The 1963 murder of President John F. Kennedy led to a reconsideration of the 1947 Presidential Succession Act, which mandated that the Speaker of the US House of Representatives was next in line to the vice president and the Senate president pro tempore was next in line to the Speaker. The new president, Lyndon B. Johnson, was only fifty-five when he took the oath of office on November 22, 1963, but he had a well-known heart condition that would end his life nine years later. Seated behind Johnson when he met with Congress was the soon-to-be seventy-two-year old House Speaker John W. McCormack (D-MA) and the eighty-six-year-old Senate president pro tempore Carl Hayden (D-AZ). The prospect of either elderly man succeeding to the presidency led Congress to pass the Twenty-Fifth Amendment, enabling it to fill vice presidential vacancies by congressional confirmation of presidential appointments. The amendment also provided for the presidency to be temporarily filled should the president announce his own temporary incapacity or lose the powers of the office if the Cabinet and Congress determined that the president was incapable of carrying out the duties of the office.

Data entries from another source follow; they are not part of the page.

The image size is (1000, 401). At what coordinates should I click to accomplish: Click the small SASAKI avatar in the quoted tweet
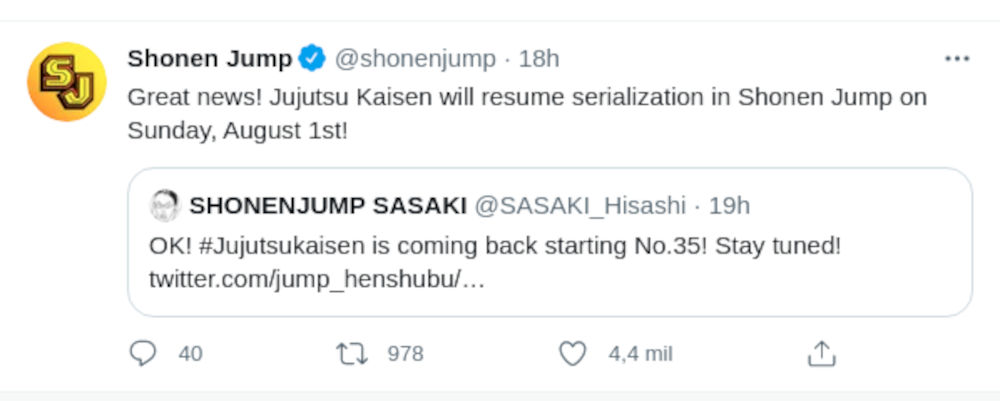(164, 206)
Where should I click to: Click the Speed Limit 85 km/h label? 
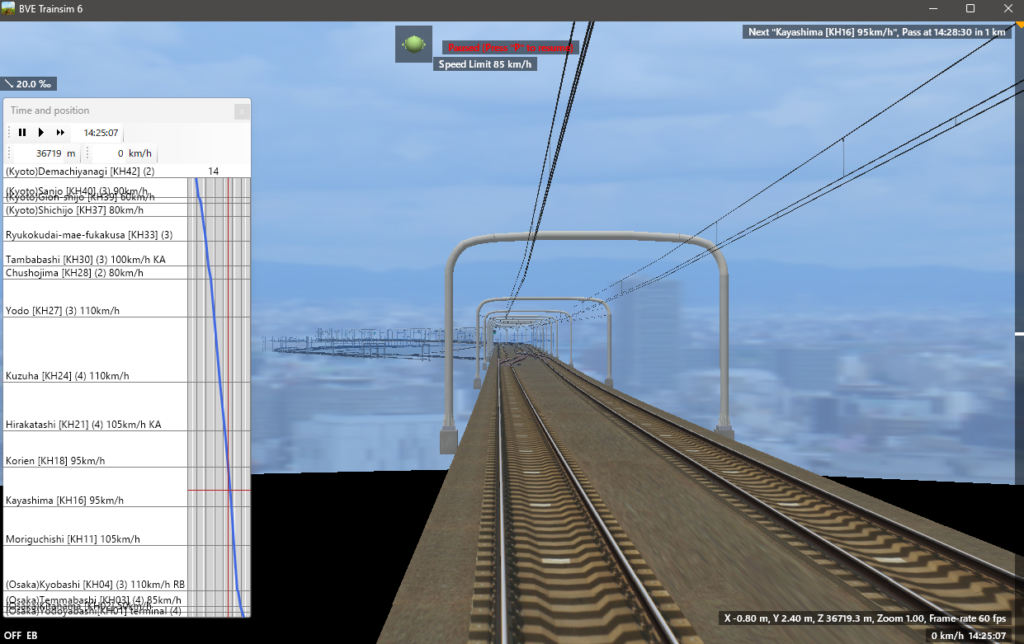pyautogui.click(x=486, y=65)
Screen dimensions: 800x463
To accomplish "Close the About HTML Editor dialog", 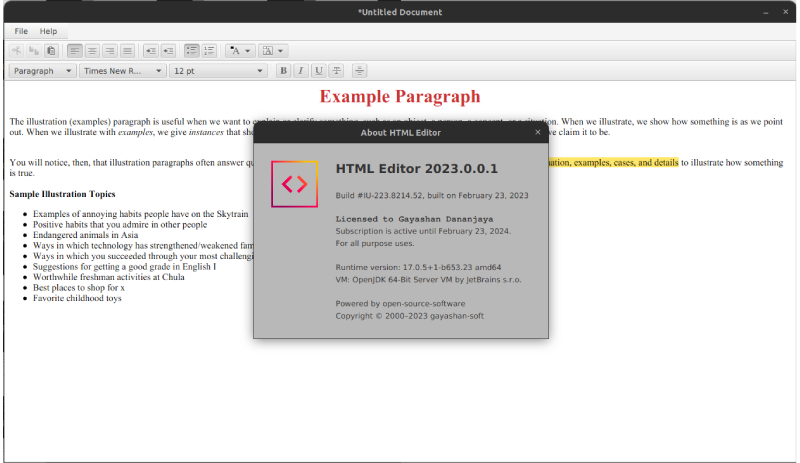I will coord(537,132).
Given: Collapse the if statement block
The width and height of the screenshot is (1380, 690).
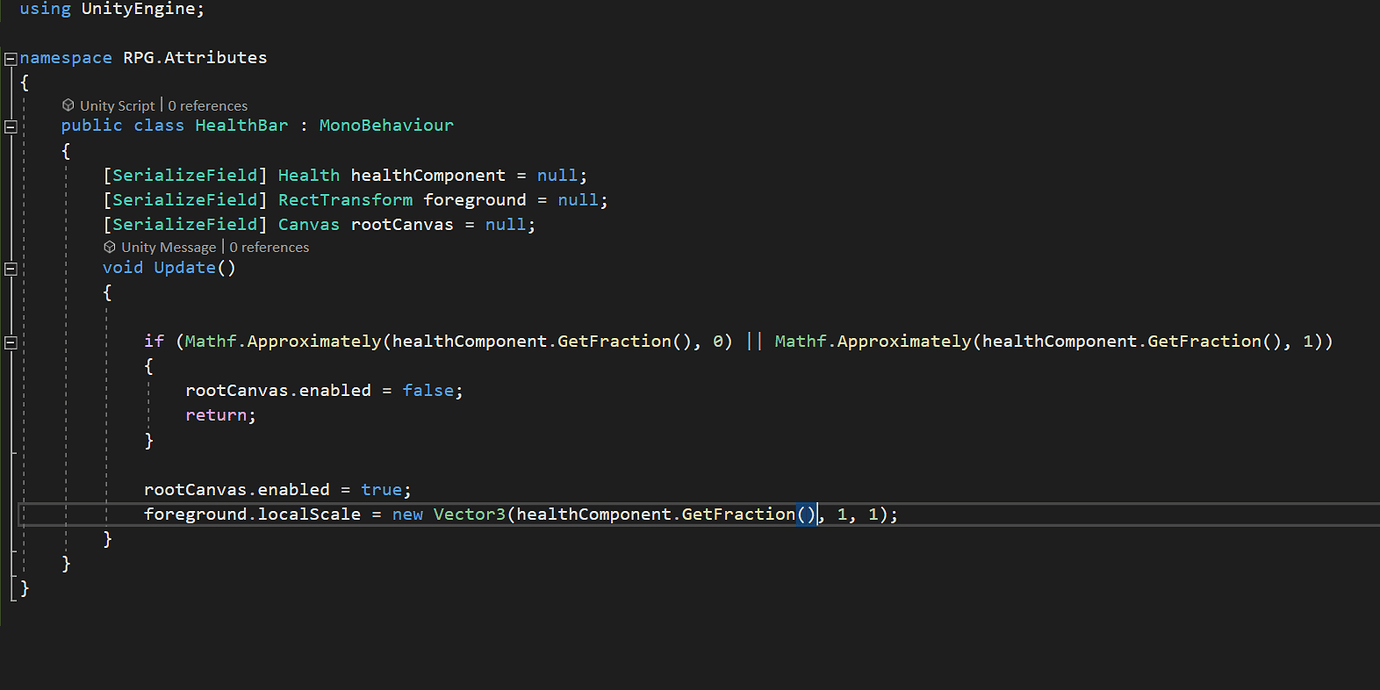Looking at the screenshot, I should click(x=9, y=341).
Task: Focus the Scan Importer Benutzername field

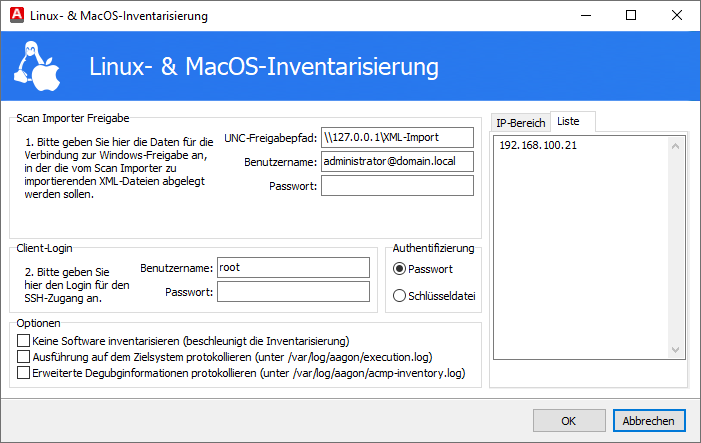Action: 397,161
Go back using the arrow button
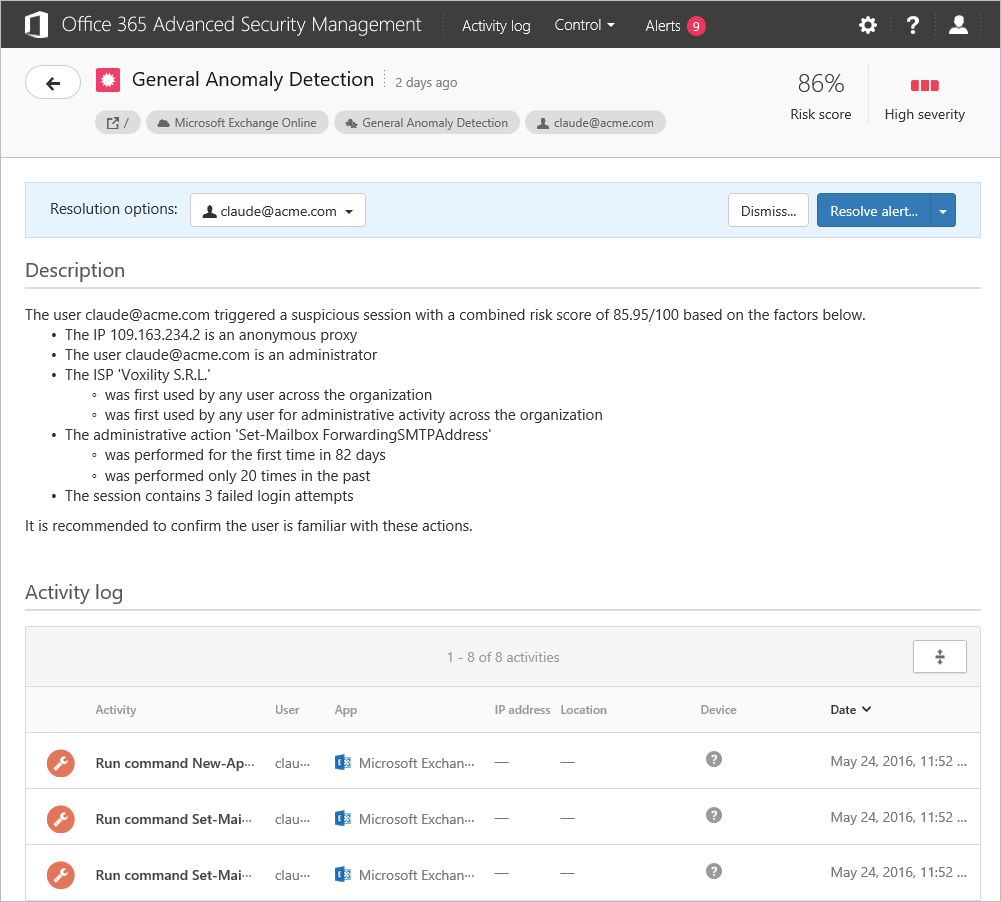1001x902 pixels. [52, 82]

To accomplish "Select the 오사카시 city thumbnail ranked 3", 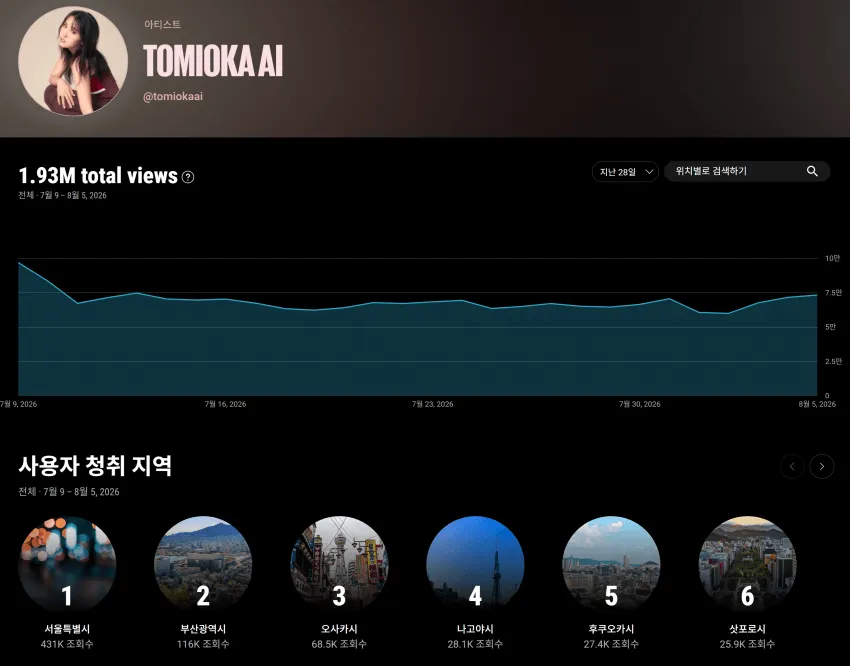I will (x=339, y=564).
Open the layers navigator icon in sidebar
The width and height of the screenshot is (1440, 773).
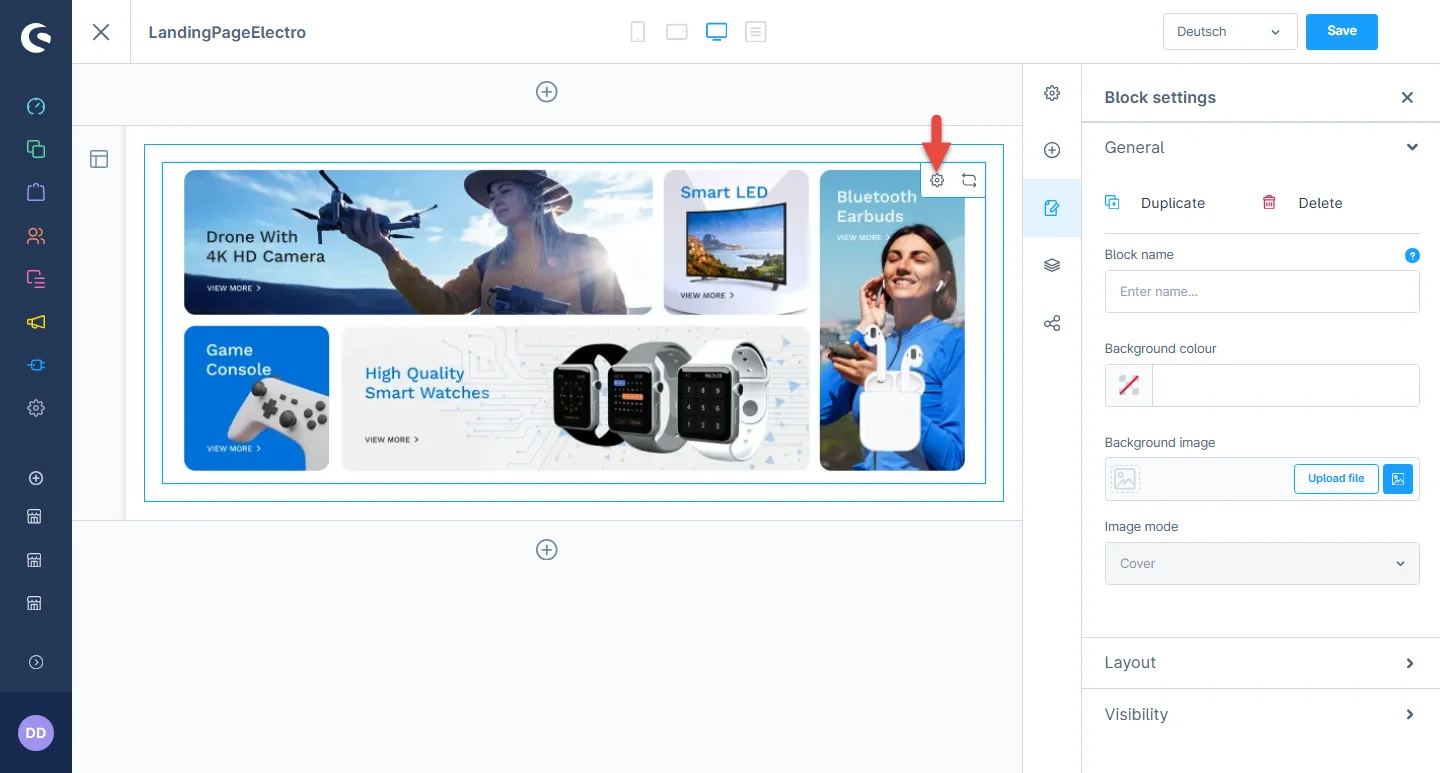point(1052,265)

The president may retain the office but those powers will go to the vice president as “Acting President.” The president may petition Congress to regain the powers and if Congress agrees that “no inability exists,” the powers will be restored. This article explores the backstage drama surrounding the circumstances leading to the passage of the Twenty-Fifth Amendment.
Nelson, Garrison and Rosen, Brenna M.
"The Troubled Backstory of the Twenty-Fifth Amendment: The Photo, the Feud, and the Secret Service,"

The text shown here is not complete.